(DATA TO PROCESS begins)

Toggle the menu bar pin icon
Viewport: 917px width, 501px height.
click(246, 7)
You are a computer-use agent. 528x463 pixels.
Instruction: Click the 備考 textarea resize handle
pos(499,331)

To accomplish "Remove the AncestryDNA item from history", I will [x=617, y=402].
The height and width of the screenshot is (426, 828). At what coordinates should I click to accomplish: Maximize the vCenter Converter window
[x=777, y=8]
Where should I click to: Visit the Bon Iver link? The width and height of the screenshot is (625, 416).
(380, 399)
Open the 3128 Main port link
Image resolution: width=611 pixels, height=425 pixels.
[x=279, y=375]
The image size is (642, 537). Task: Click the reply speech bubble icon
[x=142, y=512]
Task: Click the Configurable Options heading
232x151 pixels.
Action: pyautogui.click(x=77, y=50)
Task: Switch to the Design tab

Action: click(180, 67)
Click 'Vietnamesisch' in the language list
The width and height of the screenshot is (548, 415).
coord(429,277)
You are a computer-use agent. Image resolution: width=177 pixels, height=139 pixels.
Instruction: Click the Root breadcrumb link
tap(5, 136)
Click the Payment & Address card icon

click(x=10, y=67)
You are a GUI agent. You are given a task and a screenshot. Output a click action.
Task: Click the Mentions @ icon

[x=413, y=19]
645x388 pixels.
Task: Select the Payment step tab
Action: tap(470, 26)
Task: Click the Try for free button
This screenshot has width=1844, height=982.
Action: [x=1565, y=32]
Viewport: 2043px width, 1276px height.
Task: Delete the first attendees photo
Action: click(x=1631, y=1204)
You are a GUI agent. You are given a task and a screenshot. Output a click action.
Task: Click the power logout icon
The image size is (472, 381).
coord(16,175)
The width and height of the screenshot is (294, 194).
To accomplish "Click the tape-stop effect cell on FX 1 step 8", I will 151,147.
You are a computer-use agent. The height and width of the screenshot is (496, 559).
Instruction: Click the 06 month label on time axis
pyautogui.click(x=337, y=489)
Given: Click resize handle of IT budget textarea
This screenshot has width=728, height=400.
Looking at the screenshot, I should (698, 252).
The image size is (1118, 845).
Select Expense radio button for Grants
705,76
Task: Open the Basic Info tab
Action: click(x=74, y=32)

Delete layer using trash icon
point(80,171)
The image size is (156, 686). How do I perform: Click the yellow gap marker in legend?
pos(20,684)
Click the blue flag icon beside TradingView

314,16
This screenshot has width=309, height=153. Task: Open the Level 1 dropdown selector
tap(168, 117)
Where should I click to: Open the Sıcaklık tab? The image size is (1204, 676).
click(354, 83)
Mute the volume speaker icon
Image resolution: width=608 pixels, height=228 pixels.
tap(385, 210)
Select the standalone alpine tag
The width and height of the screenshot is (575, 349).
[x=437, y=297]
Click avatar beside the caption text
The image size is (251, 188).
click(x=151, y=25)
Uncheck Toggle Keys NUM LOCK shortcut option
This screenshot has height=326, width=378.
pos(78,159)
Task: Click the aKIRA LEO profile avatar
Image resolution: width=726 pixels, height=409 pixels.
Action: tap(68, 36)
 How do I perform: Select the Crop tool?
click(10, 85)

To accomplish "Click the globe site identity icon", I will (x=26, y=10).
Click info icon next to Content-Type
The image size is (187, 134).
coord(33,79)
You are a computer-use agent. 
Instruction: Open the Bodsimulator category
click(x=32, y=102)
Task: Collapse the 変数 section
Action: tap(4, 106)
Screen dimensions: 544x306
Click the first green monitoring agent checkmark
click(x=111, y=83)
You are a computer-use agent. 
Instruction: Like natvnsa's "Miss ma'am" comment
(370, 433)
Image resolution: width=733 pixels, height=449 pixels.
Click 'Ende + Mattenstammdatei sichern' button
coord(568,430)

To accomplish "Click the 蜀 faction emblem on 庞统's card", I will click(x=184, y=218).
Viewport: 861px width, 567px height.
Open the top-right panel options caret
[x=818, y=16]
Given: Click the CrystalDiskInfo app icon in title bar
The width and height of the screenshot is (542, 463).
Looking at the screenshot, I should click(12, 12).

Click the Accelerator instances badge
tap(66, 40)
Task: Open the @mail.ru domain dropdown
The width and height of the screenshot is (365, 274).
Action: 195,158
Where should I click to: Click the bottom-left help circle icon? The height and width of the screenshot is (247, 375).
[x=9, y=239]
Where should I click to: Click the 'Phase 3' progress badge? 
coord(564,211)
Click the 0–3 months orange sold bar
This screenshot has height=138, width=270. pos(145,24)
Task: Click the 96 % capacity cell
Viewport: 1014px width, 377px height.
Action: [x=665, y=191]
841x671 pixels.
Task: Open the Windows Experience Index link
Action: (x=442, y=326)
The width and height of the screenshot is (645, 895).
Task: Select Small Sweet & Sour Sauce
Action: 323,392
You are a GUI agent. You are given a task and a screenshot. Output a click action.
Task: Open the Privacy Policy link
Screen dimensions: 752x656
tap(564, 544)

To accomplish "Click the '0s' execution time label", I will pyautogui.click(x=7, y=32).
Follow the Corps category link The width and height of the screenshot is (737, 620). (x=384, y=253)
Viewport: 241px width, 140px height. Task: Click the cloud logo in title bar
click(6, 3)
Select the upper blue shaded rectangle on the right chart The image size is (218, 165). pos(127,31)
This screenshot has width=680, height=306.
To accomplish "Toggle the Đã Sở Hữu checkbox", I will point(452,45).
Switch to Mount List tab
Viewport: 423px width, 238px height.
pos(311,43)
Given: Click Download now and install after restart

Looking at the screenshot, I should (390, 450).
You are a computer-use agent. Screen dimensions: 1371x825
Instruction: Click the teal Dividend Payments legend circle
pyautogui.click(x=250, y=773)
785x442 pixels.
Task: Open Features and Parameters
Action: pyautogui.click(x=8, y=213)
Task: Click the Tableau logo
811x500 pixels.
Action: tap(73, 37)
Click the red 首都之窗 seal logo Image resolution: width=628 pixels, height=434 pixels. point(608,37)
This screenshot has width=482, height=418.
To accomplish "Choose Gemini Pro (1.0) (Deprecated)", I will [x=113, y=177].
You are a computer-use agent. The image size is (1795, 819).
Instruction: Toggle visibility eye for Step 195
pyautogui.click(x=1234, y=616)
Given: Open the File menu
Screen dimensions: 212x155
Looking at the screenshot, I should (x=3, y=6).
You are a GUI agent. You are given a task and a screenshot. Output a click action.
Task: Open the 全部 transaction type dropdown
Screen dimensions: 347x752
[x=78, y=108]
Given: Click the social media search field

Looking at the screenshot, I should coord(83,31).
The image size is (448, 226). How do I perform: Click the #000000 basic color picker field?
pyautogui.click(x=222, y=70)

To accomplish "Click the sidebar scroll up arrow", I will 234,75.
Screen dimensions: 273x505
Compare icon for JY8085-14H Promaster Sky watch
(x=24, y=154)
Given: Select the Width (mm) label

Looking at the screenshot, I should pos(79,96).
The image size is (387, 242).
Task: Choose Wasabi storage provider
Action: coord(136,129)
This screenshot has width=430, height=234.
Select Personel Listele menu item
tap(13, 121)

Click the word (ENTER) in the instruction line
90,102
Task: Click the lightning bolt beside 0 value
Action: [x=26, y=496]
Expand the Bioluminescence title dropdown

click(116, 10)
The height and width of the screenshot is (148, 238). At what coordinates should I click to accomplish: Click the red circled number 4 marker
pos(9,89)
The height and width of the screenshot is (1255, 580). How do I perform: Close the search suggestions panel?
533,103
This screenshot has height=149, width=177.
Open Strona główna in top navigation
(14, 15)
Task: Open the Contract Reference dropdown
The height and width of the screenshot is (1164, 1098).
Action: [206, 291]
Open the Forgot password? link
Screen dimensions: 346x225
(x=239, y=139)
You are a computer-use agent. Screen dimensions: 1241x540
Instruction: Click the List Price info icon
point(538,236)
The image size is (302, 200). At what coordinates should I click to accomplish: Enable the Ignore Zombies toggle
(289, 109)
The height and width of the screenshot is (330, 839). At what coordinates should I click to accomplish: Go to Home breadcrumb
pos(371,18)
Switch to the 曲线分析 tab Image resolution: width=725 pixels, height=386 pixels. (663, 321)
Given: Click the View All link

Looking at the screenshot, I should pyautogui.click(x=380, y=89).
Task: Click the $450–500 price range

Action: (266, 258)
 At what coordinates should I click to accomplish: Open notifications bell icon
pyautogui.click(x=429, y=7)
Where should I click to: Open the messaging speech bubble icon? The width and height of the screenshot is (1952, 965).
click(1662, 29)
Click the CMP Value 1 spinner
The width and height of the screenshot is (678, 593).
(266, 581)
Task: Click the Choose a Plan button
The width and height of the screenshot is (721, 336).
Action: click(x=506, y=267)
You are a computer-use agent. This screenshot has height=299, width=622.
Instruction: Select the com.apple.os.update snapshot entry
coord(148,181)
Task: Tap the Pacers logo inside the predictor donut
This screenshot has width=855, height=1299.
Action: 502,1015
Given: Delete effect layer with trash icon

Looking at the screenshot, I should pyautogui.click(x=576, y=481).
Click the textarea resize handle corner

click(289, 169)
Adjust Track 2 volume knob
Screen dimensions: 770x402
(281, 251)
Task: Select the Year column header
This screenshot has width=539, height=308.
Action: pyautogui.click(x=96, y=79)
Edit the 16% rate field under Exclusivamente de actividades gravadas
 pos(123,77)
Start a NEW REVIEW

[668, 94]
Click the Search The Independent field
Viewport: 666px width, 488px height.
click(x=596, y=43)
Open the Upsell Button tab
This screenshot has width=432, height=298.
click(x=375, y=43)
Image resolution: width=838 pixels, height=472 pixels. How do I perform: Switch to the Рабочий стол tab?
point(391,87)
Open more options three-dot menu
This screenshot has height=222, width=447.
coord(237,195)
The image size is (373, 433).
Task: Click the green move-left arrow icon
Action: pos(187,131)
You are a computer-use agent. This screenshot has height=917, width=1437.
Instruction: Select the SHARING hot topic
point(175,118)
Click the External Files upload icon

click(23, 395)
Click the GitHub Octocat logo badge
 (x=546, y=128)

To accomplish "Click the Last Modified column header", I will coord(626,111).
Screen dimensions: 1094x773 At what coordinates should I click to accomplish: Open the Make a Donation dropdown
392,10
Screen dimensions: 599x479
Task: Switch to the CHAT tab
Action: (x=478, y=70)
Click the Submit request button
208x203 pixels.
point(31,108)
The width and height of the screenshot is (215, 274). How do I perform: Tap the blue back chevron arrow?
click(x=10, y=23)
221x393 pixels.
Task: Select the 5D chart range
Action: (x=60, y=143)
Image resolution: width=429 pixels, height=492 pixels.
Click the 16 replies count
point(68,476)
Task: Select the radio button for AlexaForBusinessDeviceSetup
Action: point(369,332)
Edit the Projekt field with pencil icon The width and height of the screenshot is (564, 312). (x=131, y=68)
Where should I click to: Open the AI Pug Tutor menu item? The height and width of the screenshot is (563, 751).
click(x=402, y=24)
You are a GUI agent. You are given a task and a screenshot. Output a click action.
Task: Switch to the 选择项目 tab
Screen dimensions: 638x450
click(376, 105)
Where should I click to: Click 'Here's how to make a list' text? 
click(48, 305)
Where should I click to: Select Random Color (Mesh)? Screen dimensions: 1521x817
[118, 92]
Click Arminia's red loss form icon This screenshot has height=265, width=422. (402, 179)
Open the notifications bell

(DATA TO PROCESS ends)

- **WHAT THE TASK ASKS**
Within the material above, transcribe exactly the lines that run from the line holding "Given: Click the CrystalDiskInfo" through the line holding "Task: Open the @mail.ru domain dropdown".

- **TASK ANSWER**
Given: Click the CrystalDiskInfo app icon in title bar
The width and height of the screenshot is (542, 463).
Looking at the screenshot, I should click(12, 12).

Click the Accelerator instances badge
tap(66, 40)
Task: Open the @mail.ru domain dropdown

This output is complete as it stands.